I hardly remember telling the Director that I wanted a formal written apology for all of the allegations and slander that was stated in a written medical letter, that had been mailed to my brain injury specialist from the IRS- workman's compensation division.  We held this information till last, to let the Director have a full understanding of how I had been treated.  By the way, I was never suppose to have seen that letter. The letter that my employer mailed to my doctor without cc me.  It was a good friend that was with me that day at Dr. O'Shanick's office and just happened to ask my doctor if he had any correspondences from the IRS or DOL (Department of Labor).  My doctor was so upset about this letter.  "A crock of shit" is what he called it.... although I had many other choice words after I read the letter myself.  So I took the pleasure in reading a paragraph, to the Director, that was slanderous accusations about me.  He was silent- silent in what appeared to be disbeleif that this was even written.  For I truly feel that he had no prior knowledge.  One thing about me-- I don't cry wolf....if anything I down play situations... just like I down played the seriousness of my injury and my true feelings of constantly being retaliated against.  I am not crying wolf now-- but taking up for me and taking a stand- I will not be treated like this anymore.  In fact- I remember even telling them that.  :-)

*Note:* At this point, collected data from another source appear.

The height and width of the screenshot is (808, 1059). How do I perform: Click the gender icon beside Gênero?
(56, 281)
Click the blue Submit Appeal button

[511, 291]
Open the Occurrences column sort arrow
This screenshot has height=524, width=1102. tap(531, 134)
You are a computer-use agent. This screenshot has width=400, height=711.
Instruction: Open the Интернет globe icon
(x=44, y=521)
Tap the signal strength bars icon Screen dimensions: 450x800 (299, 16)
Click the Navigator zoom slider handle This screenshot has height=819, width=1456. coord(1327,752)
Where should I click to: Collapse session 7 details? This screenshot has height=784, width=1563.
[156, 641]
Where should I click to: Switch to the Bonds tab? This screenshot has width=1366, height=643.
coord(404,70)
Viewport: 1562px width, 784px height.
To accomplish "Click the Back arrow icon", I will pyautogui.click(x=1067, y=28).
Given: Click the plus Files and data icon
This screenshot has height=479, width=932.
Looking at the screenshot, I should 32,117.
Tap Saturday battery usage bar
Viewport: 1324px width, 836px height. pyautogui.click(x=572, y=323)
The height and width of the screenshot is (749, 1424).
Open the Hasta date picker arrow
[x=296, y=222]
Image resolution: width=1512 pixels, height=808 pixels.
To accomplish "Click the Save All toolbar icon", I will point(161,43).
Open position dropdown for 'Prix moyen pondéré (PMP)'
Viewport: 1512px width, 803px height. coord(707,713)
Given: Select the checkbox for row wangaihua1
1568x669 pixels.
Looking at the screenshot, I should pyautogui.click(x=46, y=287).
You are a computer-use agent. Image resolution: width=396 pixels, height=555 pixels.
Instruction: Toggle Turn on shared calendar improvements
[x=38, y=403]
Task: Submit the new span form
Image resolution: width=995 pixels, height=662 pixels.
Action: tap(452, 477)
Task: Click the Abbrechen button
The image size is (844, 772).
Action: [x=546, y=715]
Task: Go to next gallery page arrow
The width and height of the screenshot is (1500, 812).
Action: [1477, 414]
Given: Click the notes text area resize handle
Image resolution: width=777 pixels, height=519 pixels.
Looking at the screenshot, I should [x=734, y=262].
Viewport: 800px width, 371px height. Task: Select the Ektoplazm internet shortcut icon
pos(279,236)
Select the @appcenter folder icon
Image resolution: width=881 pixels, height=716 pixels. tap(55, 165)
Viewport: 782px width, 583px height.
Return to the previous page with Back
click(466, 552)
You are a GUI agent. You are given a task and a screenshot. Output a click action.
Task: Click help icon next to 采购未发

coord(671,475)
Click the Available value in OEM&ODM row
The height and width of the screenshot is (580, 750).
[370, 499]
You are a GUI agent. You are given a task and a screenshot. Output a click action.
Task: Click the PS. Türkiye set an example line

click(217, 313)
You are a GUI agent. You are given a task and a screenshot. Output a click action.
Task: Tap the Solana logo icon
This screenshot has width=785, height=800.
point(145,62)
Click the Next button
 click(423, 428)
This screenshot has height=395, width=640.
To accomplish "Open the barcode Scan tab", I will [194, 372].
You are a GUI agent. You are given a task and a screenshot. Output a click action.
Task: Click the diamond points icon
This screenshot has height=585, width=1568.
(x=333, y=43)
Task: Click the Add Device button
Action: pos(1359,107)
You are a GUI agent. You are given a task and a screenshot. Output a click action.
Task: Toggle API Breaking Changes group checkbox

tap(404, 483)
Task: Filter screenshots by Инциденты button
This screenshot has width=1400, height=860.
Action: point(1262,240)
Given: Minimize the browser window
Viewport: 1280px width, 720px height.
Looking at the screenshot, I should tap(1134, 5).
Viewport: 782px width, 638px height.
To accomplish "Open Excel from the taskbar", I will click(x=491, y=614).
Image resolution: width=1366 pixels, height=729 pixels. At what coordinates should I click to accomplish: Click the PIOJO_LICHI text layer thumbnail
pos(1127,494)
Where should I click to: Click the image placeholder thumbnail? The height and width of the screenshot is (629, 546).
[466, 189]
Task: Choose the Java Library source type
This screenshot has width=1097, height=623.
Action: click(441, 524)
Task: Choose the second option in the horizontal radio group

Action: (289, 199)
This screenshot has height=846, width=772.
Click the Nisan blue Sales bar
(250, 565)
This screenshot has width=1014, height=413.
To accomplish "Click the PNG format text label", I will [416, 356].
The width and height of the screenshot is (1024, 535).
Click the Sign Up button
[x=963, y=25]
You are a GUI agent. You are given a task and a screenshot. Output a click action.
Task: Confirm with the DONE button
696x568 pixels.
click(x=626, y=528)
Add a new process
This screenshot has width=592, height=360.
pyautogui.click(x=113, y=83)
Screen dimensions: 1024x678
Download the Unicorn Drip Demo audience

We all ended the meeting on a good note and with a ray of hope that things will perhaps be corrected.... the wrongs righted- but we shall see.  As I was leaving the conference room to go home, John stated "Just stick with it Barb...Just stick with it don't give up now"  I looked at him and smiled...John I am here and I am NOT going anywhere. I will fight for what is the truth and to also help protect others.  My hopes are that no one will ever have to go through what I have been through over the past 2 years.

So, when John called me today to check up on me and to offer more encouraging news about a potential inspection of the site.... I asked him did I "really" tell the Director that I wanted a written formal apology?  John laughed out loud and said "Oh yes you did...You did GREAT yesterday Barb, You did GREAT."  My eyes got really big--  Darn those seizure moments...I kinda remember asking...but wasn't quite sure- or here again, wanted to be in denial that I actually spoke my mind and took up for myself.  LOL Oh well... as I sit here typing with a smile on my face, I am very proud of myself for being so strong and for standing up against those who are wrong and untruthful.  You go Barb... You go....

Starting my "blog"

Today I started my blog.  But of course, this is what the title is called.  I am doing this to increase brain injury awareness and for my own rehabilitation.  I struggle on a daily basis with word and sentence structure.  This is most prominent when I am fatigued or going through the "brain shut down" phase.  The shut down phase can happen frequently throughout the day- it mostly depends on sleep factors, stress, visual and audio stimulus just to name a few. 
Other symptoms associated with my brain injury are - short term memory loss, retrieval of information, vertigo, tinnitus (ringing in the ears), extreme fatigue, deficiencies in executive function and other things that I can't remember at this moment- it's a retrieval thing- :-)
I had a very emotional day - so this too, has also prompted me to start a blog as a way of communicating my experiences and emotions as I go through this "journey" of my brain injury survival.  I will add this- the individuals that I have met along the way with brain injuries are extremely brave and strong- and I want to thank those that share their life's experiences with me and this blog. My favorite quote is "If you aim at nothing, you will get nothing".  Well, my goals include identifying my deficencies and compensate for them.  I will never be the person I once was, but I plan on having a higher level of functioning in the future- so may this journey begin.